Backstreet plastic surgeries: caveat emptor

A recently published book edited by David Benatar calls plastic surgery a 'contested surgery.' Here in the United States, there is a tendency to make plastic surgery purely a matter of consumer choice, though the facts that most consumers are women, and many surgeries involve lips, buttocks, and breasts are something that leaves the practice open to criticism from a feminist point of view. Aren't women who alter their bodies in these ways paying lip service (pun intended) to male power? Or conversely: isn't it a legitimate way for women to improve the circumstances of their lives? Wouldn't opposing the practice be unduly 'paternalistic'?

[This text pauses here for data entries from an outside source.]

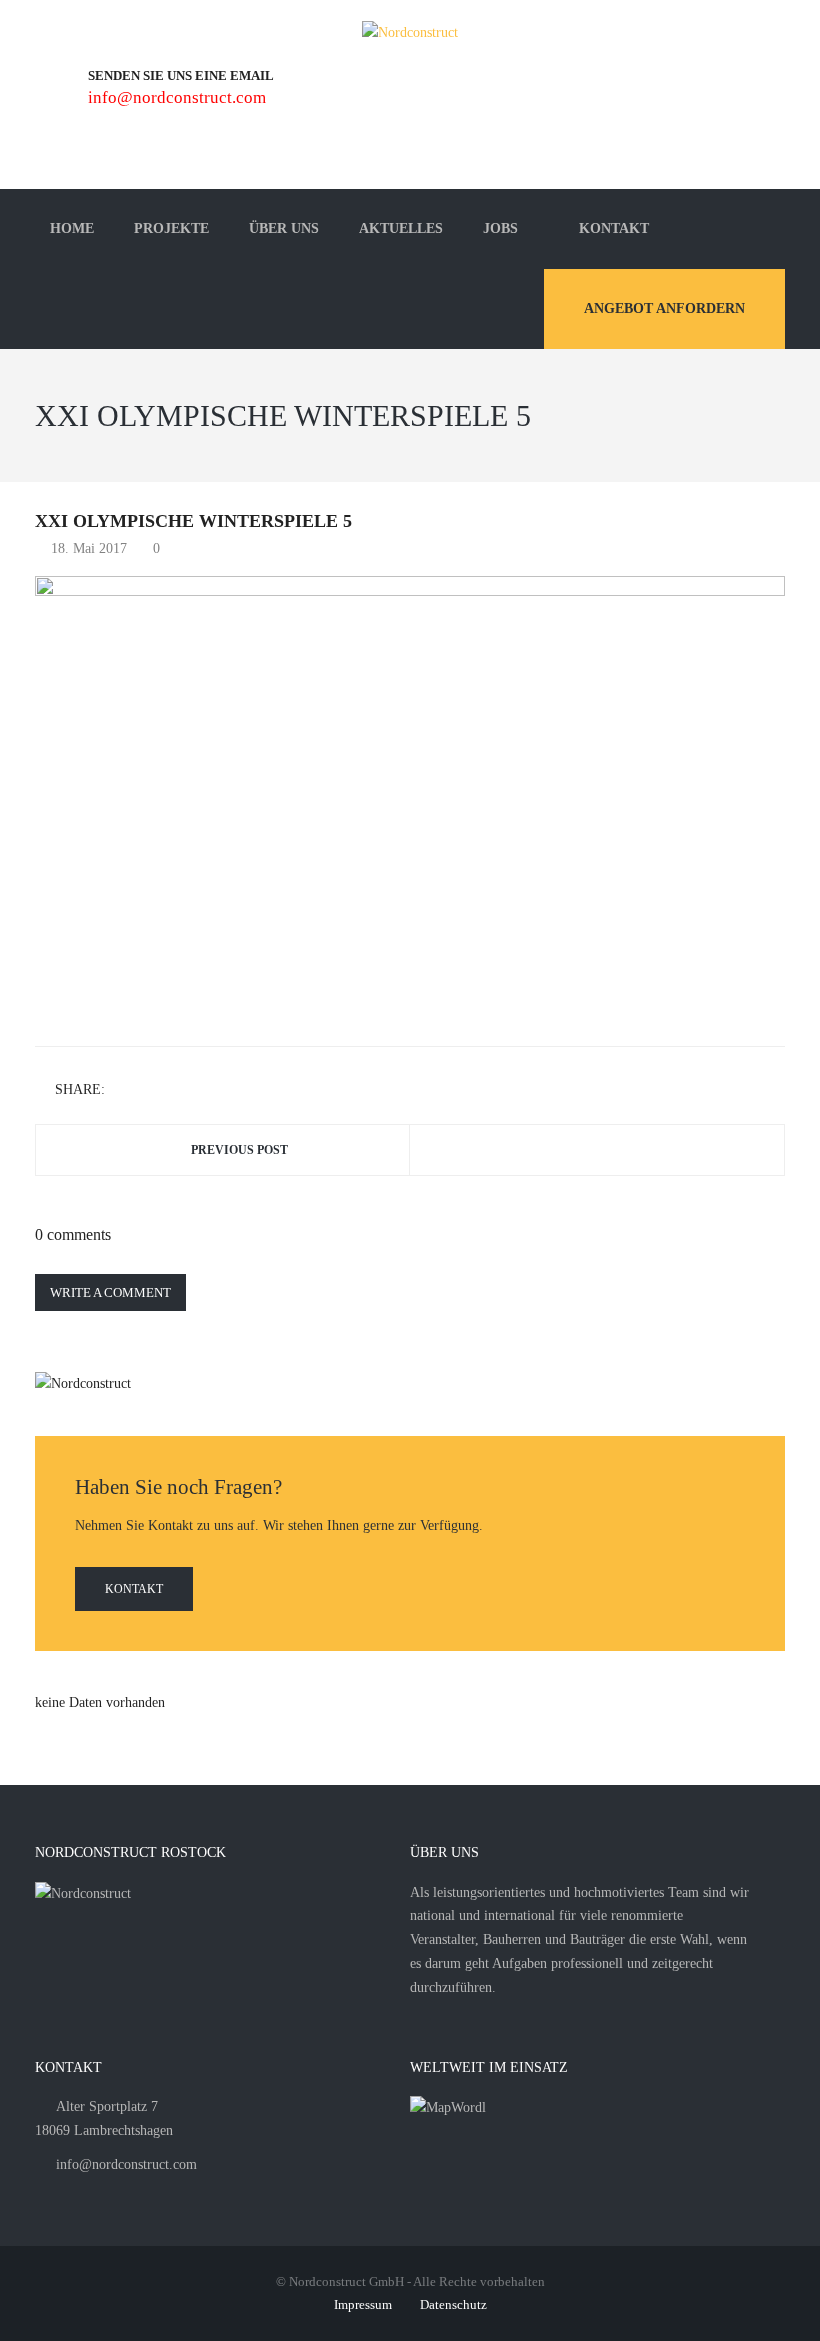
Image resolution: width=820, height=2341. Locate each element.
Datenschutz (453, 2304)
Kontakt (134, 1589)
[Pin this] (211, 1090)
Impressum (363, 2304)
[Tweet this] (153, 1090)
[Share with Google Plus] (182, 1090)
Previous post (239, 1150)
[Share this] (124, 1090)
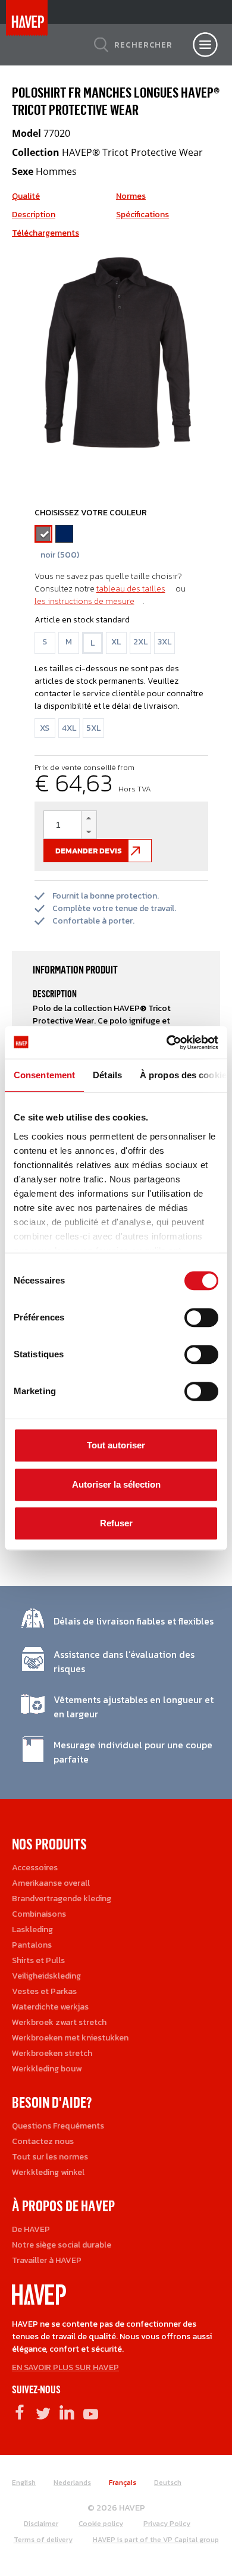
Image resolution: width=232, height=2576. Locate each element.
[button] (88, 818)
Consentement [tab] (44, 1075)
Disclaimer (41, 2523)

In developing countries, inequitable access to 'elective interventions' is very pronounced: quite a few women seem to desire plastic surgery, but very few can afford it. The rich alter whatever the natural lottery bestowed on them, while poor generally make do. Which brings us to the story of Rosa, a Chilean woman who wanted to regain the good looks of her youth and find a partner, but could only afford a backstreet breast-and-lip job. After Rosa got drunk (the cheapest anesthetic), some guy called Claudio injected each of her breasts with a litre of silicon gel that is normally used to lubricate industrial machinery. Neither the aesthetic or medical results, according to Rosa, are very pretty. And she is apparently not alone: possibly hundreds of women in Chile undergo similar procedures in pursuit of happiness and love.

Thursday, May 25, 2006

The NEJM and the developing world


A recent article highlights how the diseases of resource-poor nations are under-reported in the world's most prestigious medical publication, the New England Journal of Medicine. Bernard Lown and Amitava Banerjee reviewed 416 issues of the NEJM over an eight year period, from January 1997 to December 2004, and found that less than 3% of the articles were relevant to developing countries. Just when people are starting to become familiar with the 90/10 gap -- that 90% of health research expenditures worldwide are devoted to diseases afflicting only 10% of the earth's population -- now we have a 97/3 gap in health research publishing and the NEJM is its unfortunate poster child.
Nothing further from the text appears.